Certain medicinal products that increase serum potassium

     Concomitant use of Finerenone with potassium supplements and trimethoprim, or trimethoprim/sulfamethoxazole is anticipated to increase the risk of hyperkalaemia. Monitoring of serum potassium is required.

     Temporary discontinuation of Finerenone during trimethoprim, or trimethoprim/sulfamethoxazole treatment may be necessary.

 

Antihypertensive medicinal products

The risk for hypotension increases with concomitant use of multiple other antihypertensive medicinal products. In these patients, blood pressure monitoring is recommended.

 

Fertility, pregnancy and lactation

Contraception in females

Women of childbearing potential should use effective contraception during finerenone treatment.

 

Pregnancy

     There are no data from the use of finerenone in pregnant women. Studies in animals have shown reproductive toxicity.

     Finerenone should not be used during pregnancy unless the clinical condition of the woman requires treatment with finerenone. If the woman becomes pregnant while taking finerenone, she should be informed of potential risks to the foetus.

 

Breast-feeding

     It is unknown whether finerenone/metabolites are excreted in human milk.

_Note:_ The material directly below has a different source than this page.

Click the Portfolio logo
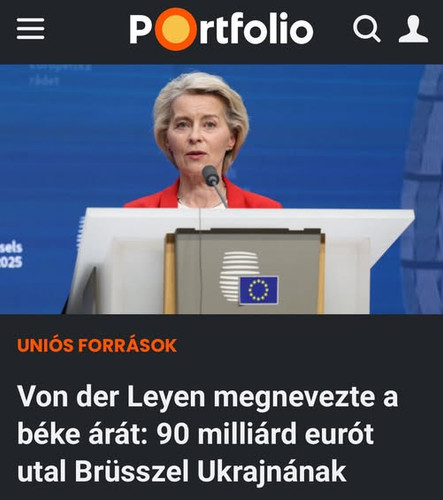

     Available pharmacokinetic/toxicological data in animals have shown excretion of finerenone and its metabolites in milk. Rat pups exposed via this route showed adverse reactions.

     A risk to the newborns/infants cannot be excluded.

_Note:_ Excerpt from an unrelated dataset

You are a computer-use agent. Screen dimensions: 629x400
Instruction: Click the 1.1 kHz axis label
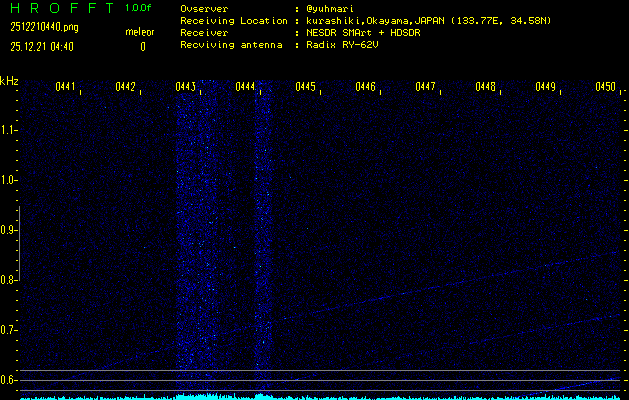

     A decision must be made whether to discontinue breast-feeding or to discontinue/abstain from Finerenone therapy taking into account the benefit of breast-feeding for the child and the benefit of therapy for the woman.

 

Fertility

     There are no data on the effect of finerenone on human fertility.

     Animal studies have shown impaired female fertility at exposures considered in excess to the maximum human exposure, indicating low clinical relevance.

 

Effects on ability to drive and use machines

Finerenone has no influence on the ability to drive and use machines.

 

Undesirable effects

Summary of the safety profile

The most frequently reported adverse reaction under treatment with finerenone was hyperkalaemia (14.0%).

 

Tabulated list of adverse reactions

     The adverse reactions observed are listed in table 3. They are classified according to MedDRA system organ class database and frequency convention.

     Adverse reactions are grouped according to their frequencies in the order of decreasing seriousness. Frequencies are defined, as follows:

Very common (≥ 1/10), common (≥ 1/100 to < 1/10), uncommon (21/1,000to<1/100), rare (1/10,000 to < 1/1,000), very rare (< 1/10,000),not known (cannot be estimated from the available data).

 

 

Overdose

     The most likely manifestation of overdose is anticipated to be hyperkalaemia. If hyperkalaemia develops, standard treatment should be initiated.

     Finerenone is unlikely to be efficiently removed by haemodialysis given its fraction bound to plasma proteins of about 90%.

 

PHARMACOLOGICAL PROPERTIES

Mechanism of Action

     Pharmacotherapeutic group: diuretics, aldosterone antagonists, ATC code: C03DA05

     Finerenone is a nonsteroidal, selective antagonist of the mineralocorticoid receptor (MR) which is activated by aldosterone and cortisol and regulates gene transcription. Its binding to the MR leads to a specific receptor-ligand complex that blocks recruitment of transcriptional coactivators implicated in the expression of pro-inflammatory and pro-fibrotic mediators.

 

Preclinical safety data

Non-clinical data reveal no special hazard for humans based on conventional studies of safety pharmacology, single dose toxicity, repeated dose toxicity, genotoxicity, phototoxicity, carcinogenic potential and male and female fertility.

 

STORAGE

Store below 30°C and protect from light.

 

PRESENTATION

Alu-Alu Blister pack of 3 x 10’s in a carton along with pack insert.

 

KEEP MEDICINE OUTOF REACH OF CHILDREN.

 

Product of:

Zifam Pinnacle Pty. Ltd.,

Sydney, Australia.

 

Manufactured by:

Zifam Pyrex Myanmar Co.Ltd.,

Lot C6, Zone A, Thilawa SEZ, Thanlyin &

Kyauk Tan Township, Yangon, Myanmar.